Reproduce exactly, leaving out pictures, each line from the one holding "The image size is (682, 552)." through the final line of the listing, and add nothing.

[Start of section]

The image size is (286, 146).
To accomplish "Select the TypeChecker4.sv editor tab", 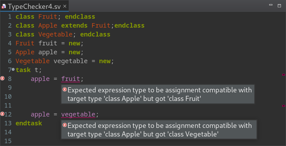I will point(35,7).
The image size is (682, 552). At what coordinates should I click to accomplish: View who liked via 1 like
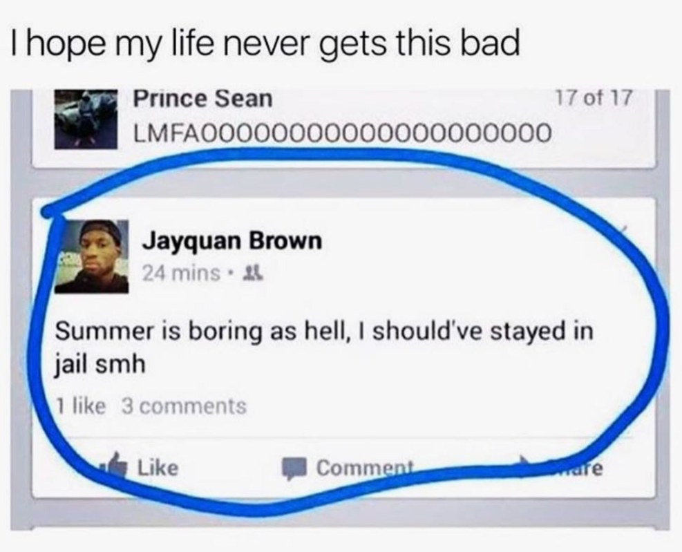(x=82, y=406)
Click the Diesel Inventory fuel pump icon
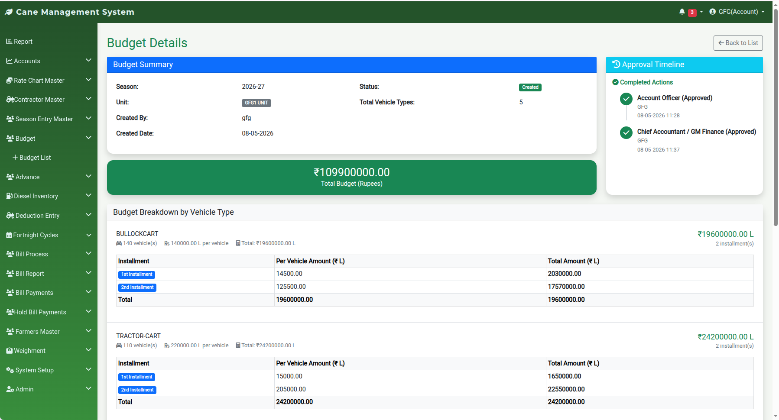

[End of section]

* **ANSWER BOX**:
The image size is (682, 552). At what coordinates should I click to accomplish: View who liked via 1 like
(x=82, y=406)
Click the Diesel Inventory fuel pump icon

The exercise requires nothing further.